Series	Ignore non-LRU-based reclaim in memcg reclaim \| expand [v1,0/2] Ignore non-LRU-based reclaim in memcg reclaim [v1,1/2] mm: vmscan: refactor updating reclaimed pages in reclaim_state [v1,2/2] mm: vmscan: ignore non-LRU-based reclaim in memcg reclaim

Yosry Ahmed Feb. 28, 2023, 8:50 a.m. UTC

Reclaimed pages through other means than LRU-based reclaim are tracked
through reclaim_state in struct scan_control, which is stashed in
current task_struct. These pages are added to the number of reclaimed
pages through LRUs. For memcg reclaim, these pages generally cannot be
linked to the memcg under reclaim and can cause an overestimated count
of reclaimed pages. This short series tries to address that.

Patch 1 is just refactoring updating reclaim_state into a helper
function, and renames reclaimed_slab to just reclaimed, with a comment
describing its true purpose.

Patch 2 ignores pages reclaimed outside of LRU reclaim in memcg reclaim.
The pages are uncharged anyway, so even if we end up under-reporting
reclaimed pages we will still succeed in making progress during
charging.

Do not let the diff stat trick you, patch 2 is a one-line change. All
the rest is moving a couple of functions around and a huge comment :)

RFC -> v1:
- Exported report_freed_pages in case XFS is built as a module (Matthew
  Wilcox).
- Renamed reclaimed_slab to reclaim in previously missed MGLRU code.
- Refactored using reclaim_state to update sc->nr_reclaimed into a
  helper and added an XL comment explaining why we ignore
  reclaim_state->reclaimed in memcg reclaim (Johannes Weiner).

Yosry Ahmed (2):
  mm: vmscan: refactor updating reclaimed pages in reclaim_state
  mm: vmscan: ignore non-LRU-based reclaim in memcg reclaim

 fs/inode.c           |  3 +-
 fs/xfs/xfs_buf.c     |  3 +-
 include/linux/swap.h |  5 ++-
 mm/slab.c            |  3 +-
 mm/slob.c            |  6 ++--
 mm/slub.c            |  5 ++-
 mm/vmscan.c          | 79 +++++++++++++++++++++++++++++++++++---------
 7 files changed, 74 insertions(+), 30 deletions(-)

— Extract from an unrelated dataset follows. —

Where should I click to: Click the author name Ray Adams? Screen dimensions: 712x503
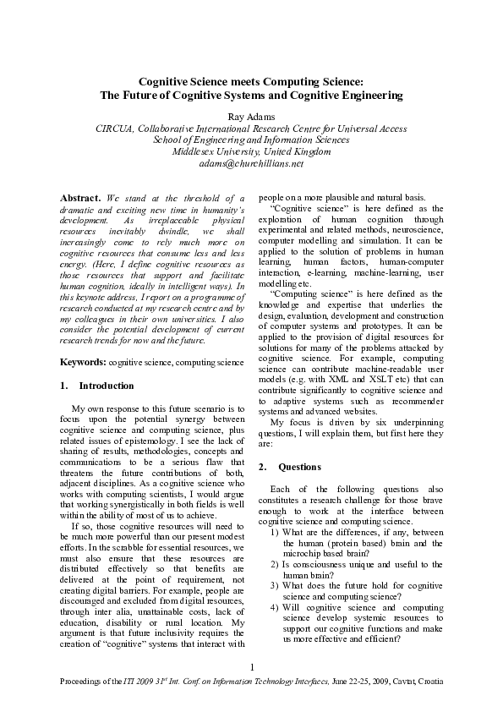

Yosry Ahmed March 8, 2023, 6:54 a.m. UTC | #1

On Tue, Feb 28, 2023 at 12:50 AM Yosry Ahmed <yosryahmed@google.com> wrote:
>
> Reclaimed pages through other means than LRU-based reclaim are tracked
> through reclaim_state in struct scan_control, which is stashed in
> current task_struct. These pages are added to the number of reclaimed
> pages through LRUs. For memcg reclaim, these pages generally cannot be
> linked to the memcg under reclaim and can cause an overestimated count
> of reclaimed pages. This short series tries to address that.
>
> Patch 1 is just refactoring updating reclaim_state into a helper
> function, and renames reclaimed_slab to just reclaimed, with a comment
> describing its true purpose.
>
> Patch 2 ignores pages reclaimed outside of LRU reclaim in memcg reclaim.
> The pages are uncharged anyway, so even if we end up under-reporting
> reclaimed pages we will still succeed in making progress during
> charging.
>
> Do not let the diff stat trick you, patch 2 is a one-line change. All
> the rest is moving a couple of functions around and a huge comment :)
>
> RFC -> v1:
> - Exported report_freed_pages in case XFS is built as a module (Matthew
>   Wilcox).
> - Renamed reclaimed_slab to reclaim in previously missed MGLRU code.
> - Refactored using reclaim_state to update sc->nr_reclaimed into a
>   helper and added an XL comment explaining why we ignore
>   reclaim_state->reclaimed in memcg reclaim (Johannes Weiner).
>
> Yosry Ahmed (2):
>   mm: vmscan: refactor updating reclaimed pages in reclaim_state
>   mm: vmscan: ignore non-LRU-based reclaim in memcg reclaim
>
>  fs/inode.c           |  3 +-
>  fs/xfs/xfs_buf.c     |  3 +-
>  include/linux/swap.h |  5 ++-
>  mm/slab.c            |  3 +-
>  mm/slob.c            |  6 ++--
>  mm/slub.c            |  5 ++-
>  mm/vmscan.c          | 79 +++++++++++++++++++++++++++++++++++---------
>  7 files changed, 74 insertions(+), 30 deletions(-)
>
> --
> 2.39.2.722.g9855ee24e9-goog
>

Friendly ping on this series, any comments or thoughts -- especially
on the memcg side?

Johannes Weiner March 8, 2023, 4 p.m. UTC | #2

Hello Yosry,

On Tue, Feb 28, 2023 at 08:50:00AM +0000, Yosry Ahmed wrote:
> Reclaimed pages through other means than LRU-based reclaim are tracked
> through reclaim_state in struct scan_control, which is stashed in
> current task_struct. These pages are added to the number of reclaimed
> pages through LRUs. For memcg reclaim, these pages generally cannot be
> linked to the memcg under reclaim and can cause an overestimated count
> of reclaimed pages. This short series tries to address that.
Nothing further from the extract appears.